Одиннадцатого, сразу наутро после областного совещания сочинителей, уехал на автобусе в Москву. Под Загорском нас ждал гололед, а в самом Загорске — красные флаги на улицах, стрельба из пушек и фейерверк. Короче, это называется салютом, но в чью честь, по какому поводу, шофер наш так и не выяснил. Какой–то старик пожал в ответ плечами: “Стреляют чегой–то”. Но бабушка, выходит, сказала правильно: Загорску — двести лет. (Посмотрел в “Энц<иклопедическом> словаре”; так и есть — 200 лет.) Из Москвы вернулся опять автобусом поздно вечером в понедельник. Падал снежок, подтаивало, но льда на дорогах не было. <...>
На совещании нашем было скучно [174]. Я выступал на общем заседании с часовой речью про современную литературу. Процитировал Нодара Думбадзе о том, что людей надо ценить по их качествам, а не по национальности, и еще о том, что в каждом народе есть герои и негодяи и т. д. Вечером в семинаре, где заседали вместе с Шапошниковым [175], Бочарниковым, Беляевым и т. д., Шапошников не смог скрыть раздражения моей речью и, как потом оказалось (назавтра сам он об этом сказал), цитатой из Думбадзе. Удивительное дело: хочет прослыть верующим, религиозным человеком, носится с сочинением В. Сидорова и индусской мудростью, но сколько озлобленности, раздражительности, лютой нетерпимости, антисемитского пыла. И Виктор Лапшин ему под стать: “Авантюризм, — припечатывает своих товарищей. — Это не поэзия! Нет чувства родины! Безответственность! Любви к родине нет!” Да, подумалось, дайте таким волю: евреев изничтожат, за каких–нибудь татар да калмыков примутся — очистят Россию от инородцев... Ну а как же Великие Учителя Индии с их призывом к терпимости, радости, мягкости, с их отрицанием раздражительности, сумрачной озлобленности как разрушительной силы? У этих “борцов” концы с концами никогда не сходятся. Помню, В. Семин в письме высказался кратко: какая у них может быть программа, кроме: “Бей жидов, спасай Россию”.

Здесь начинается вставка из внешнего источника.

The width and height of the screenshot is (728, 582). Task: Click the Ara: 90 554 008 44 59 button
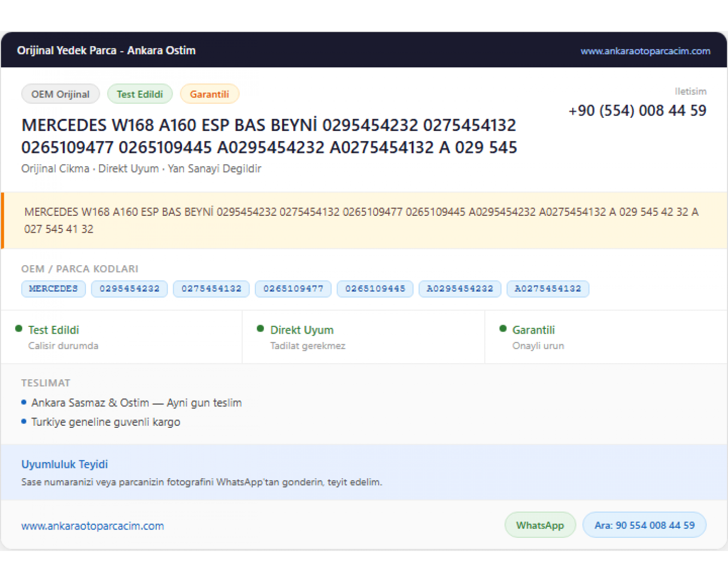click(644, 525)
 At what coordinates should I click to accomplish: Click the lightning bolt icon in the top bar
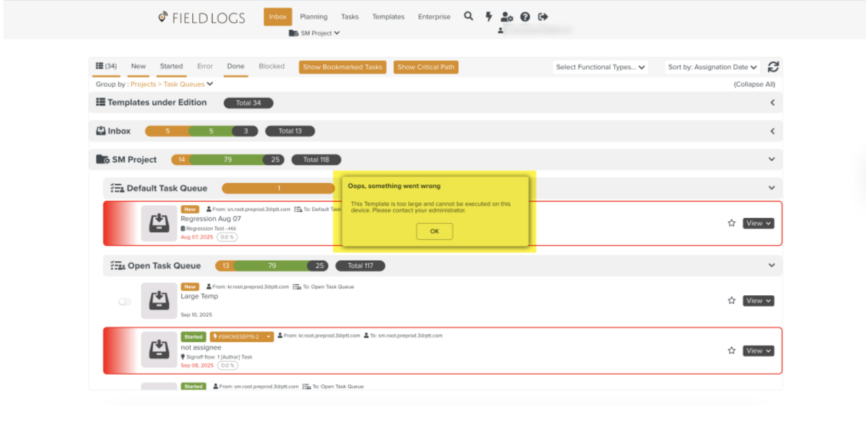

Мама отдала мне фотографию девятисотого года дедушки моего Сергея Владимировича Богдановича. Там он молодой, в какой–то форменной тужурке, с “польским”, как показалось мне, лицом. Когда я сказал маме, что в фамилии Богданович есть белорусское начало, она вроде бы даже возразила: не белорусское, а польское. Кто его знает, добиться трудно, может, так и есть. Все забываю, что братьев Богдановичей было четверо: Александр, Сергей, Павел и Иван. Видел впервые фотографию, где все четверо братьев (трое стоят, младший, Иван, на первом плане рядом с сидящей на стуле матерью), совсем юные, стройные, головы гордые. Видел и Александра с женой в ролях на сцене Большого театра (в т<ом> ч<исле> на почтовых карточках) [176], и отдельно брата Павла, очень строгого, с бородкой, в безупречном, как говорят иногда, костюме. Спросил у мамы, кем он был. “Не знаю”, — говорит. А как поверить этому незнанию, когда дочь Павла бывала у нас на Первой улице Октябрьского поля. Знаю, говорит мама, что жил он во Львове. Вспоминается, что дедушка Иван говорил о поездке к брату во Львов. Вот так–то, попробуй узнай свою родословную! Хорошо, что папа сейчас занялся сбором сведений, но глубоко, дальше бабушки отца, моей прабабушки, смоленской домовладелицы, дело пока не заходит, да и, пожалуй, не зайдет. Есть фотография бабушки Варвары Николаевны совсем молодой, в пору, как считает мама, когда бабушка училась в Пансионе благородных девиц (ныне ЦДСА). А может быть, это заведение называлось иначе.
Читаю книжку Честертона о Диккенсе — вот ему — книжке этой — можно и позавидовать. Но главное в том, что мне близок дух книги — само трепетание пламени, удивительного, — с нашей, дальней точки зрения, — для Англии шестого года. И прекрасно там о Французской революции, о молодости демократии. Хожу и читаю вслух.